Prasa o pakcie migracyjnym: UE zamienia się w twierdzę
11 kwietnia 2024Unia Europejska tworzy system azylowy, który wiąże się z wielkimi celami: ma on spowodować ograniczenie liczby osób szukających azylu w UE, sprawiedliwszą ich relokację wewnątrz Unii oraz w najlepszym przypadku osłabienie wpływów partii rasistowskich” – pisze „Frankfurter Rundschau”.
„Brzmi to dobrze. Jednak nie ma nic, co wskazywałoby na to, że te cele zostaną osiągnięte. Cierpienie spowodowane wojnami, ubóstwem i brakiem nadziei jest po prostu zbyt duże, aby ludzie przestali przybywać. Nie będzie sprawiedliwszego rozdziału uchodźców w ramach UE, ponieważ system azylowy daje możliwość państwom takim jak Węgry wykupienia się z ich zobowiązań. I próba osłabienia partii skrajnie prawicowych poprzez stopniowe przejmowanie ich postaw zawsze kończyła się niepowodzeniem. Dodatkowo, zmiany nie przynoszą szybkich rezultatów. To jeszcze bardziej promuje prawicową narrację prawicową, że UE dużo obiecuje, ale nie działa” – czytamy.

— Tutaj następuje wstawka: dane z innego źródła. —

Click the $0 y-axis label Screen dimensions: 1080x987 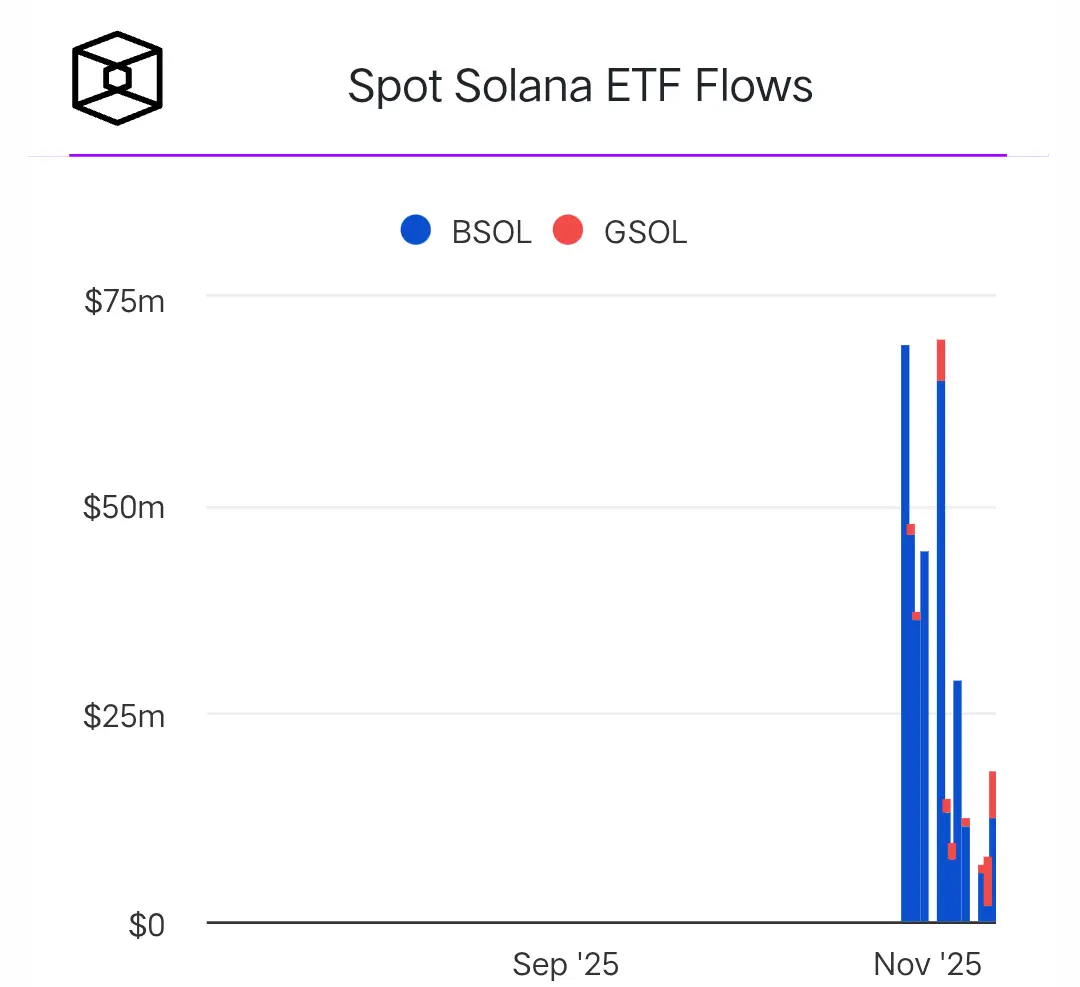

Dziennik „Nürnberger Nachrichten” pisze: „Izolować, zniechęcać, deportować – to nowy motyw europejskiej polityki migracyjnej. W środę większość Parlamentu Europejskiego w Brukseli zatwierdziła kontrowersyjną reformę systemu azylowego. W jej centrum jest bez wątpienia znaczne jego zaostrzenie. Można by nawet powiedzieć, że Unia Europejska chce się zamienić w twierdzę. Drut kolczasty zamiast praw człowieka – organizacje pozarządowe mogą teraz ubolewać. Ale dokładnie tę wiadomość większość polityków chce przekazać obywatelom Unii na kilka tygodni przed wyborami do Parlamentu Europejskiego: Razem poradzimy sobie z sytuacją, traktujemy poważnie wasze obawy i zamykamy granice”.

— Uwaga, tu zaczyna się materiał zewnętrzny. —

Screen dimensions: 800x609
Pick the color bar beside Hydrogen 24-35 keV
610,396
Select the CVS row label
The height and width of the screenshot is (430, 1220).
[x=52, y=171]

W ocenie „Berliner Morgenpost” Europa wykonała wreszcie ruch w kwestii polityki azylowej. „UE skupia się teraz na konsekwentnej kontroli granic zewnętrznych oraz na odstraszaniu nieregularnych migrantów, dla których prawo azylu nigdy nie było przeznaczone. Osoby, które wyraźnie nie mają szans na ochronę jako uchodźcy, powinny jak najkrócej pozostawać w obozie i być szybko deportowane. Jeśli wszystko pójdzie dobrze, obrany nowy kurs powinien ograniczyć tego rodzaju imigrację, nie naruszając prawa azylowego osób potrzebujących ochrony. Należy również bardzo uważać, aby standardy praw człowieka były przestrzegane na granicach zewnętrznych. Niemniej jednak prawdą jest również to, że reforma nie spowoduje szybkiego odciążenia, ponieważ zaostrzone zasady wejdą w życie dopiero za dwa lata. Niemiecka polityka nie powinna czekać na Europę, powinna wykorzystać własne pole manewru” – stwierdza stołeczny dziennik.

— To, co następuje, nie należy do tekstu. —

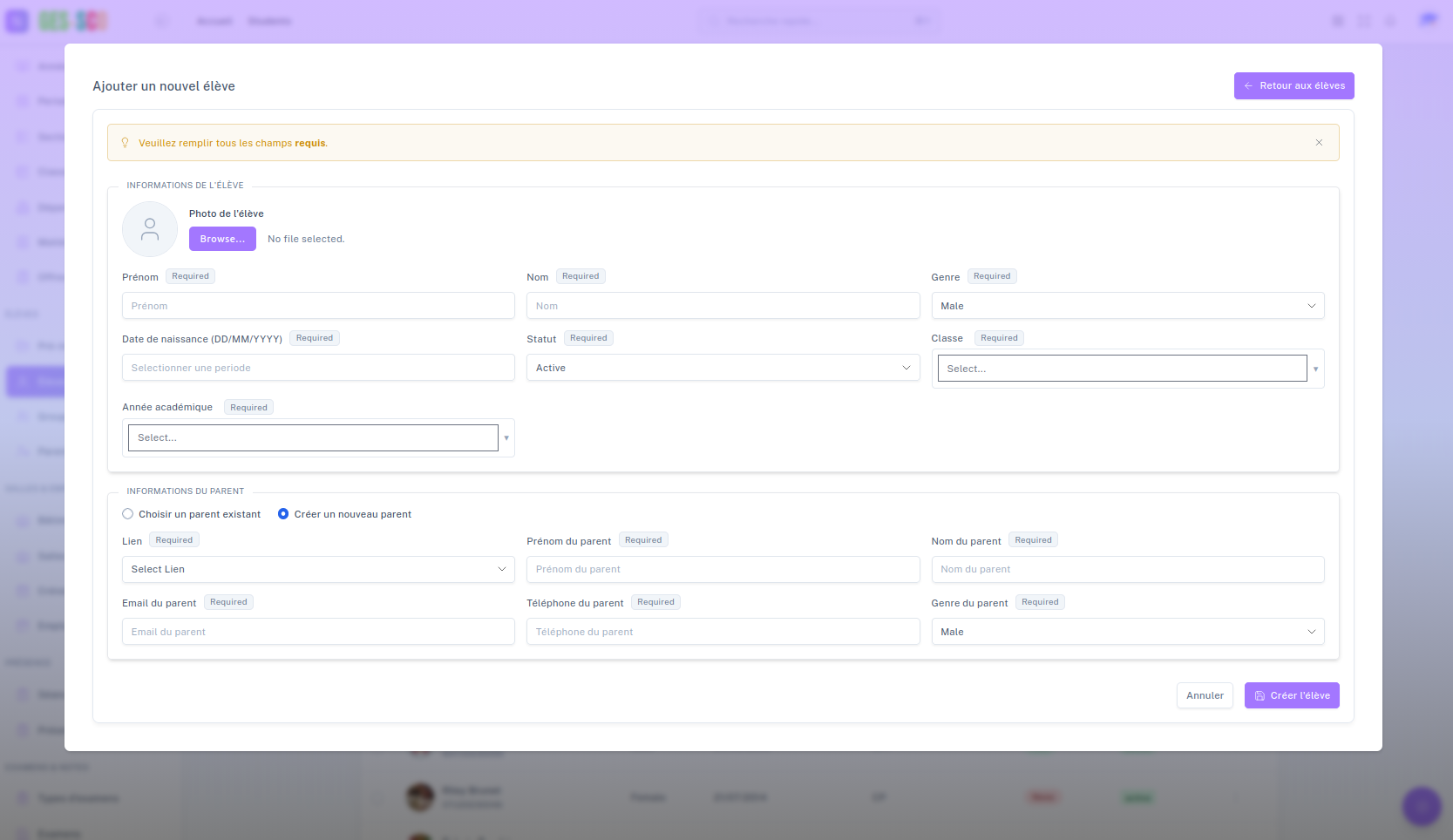
Task: Click the lightbulb icon in the alert
Action: point(125,143)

W podobnym tonie komentuje „Mitteldeutsche Zeitung”: „Dlatego właściwe jest, że UE chce ujednolicić swoje podejście do sprawy uchodźców. W obliczu wojen i zmian klimatycznych, także w przyszłości nadal będzie przybywało wielu migrantów do Europy. Rozdzielenie tego ciężaru na wielu jest z korzyścią dla Niemiec. Również przetwarzanie wniosków o azyl na granicach zewnętrznych niesie za sobą korzyści. Umożliwia ono sprawiedliwe dystrybuowanie, ograniczenie nielegalnego przekraczania granic i przyspieszenie procesów”.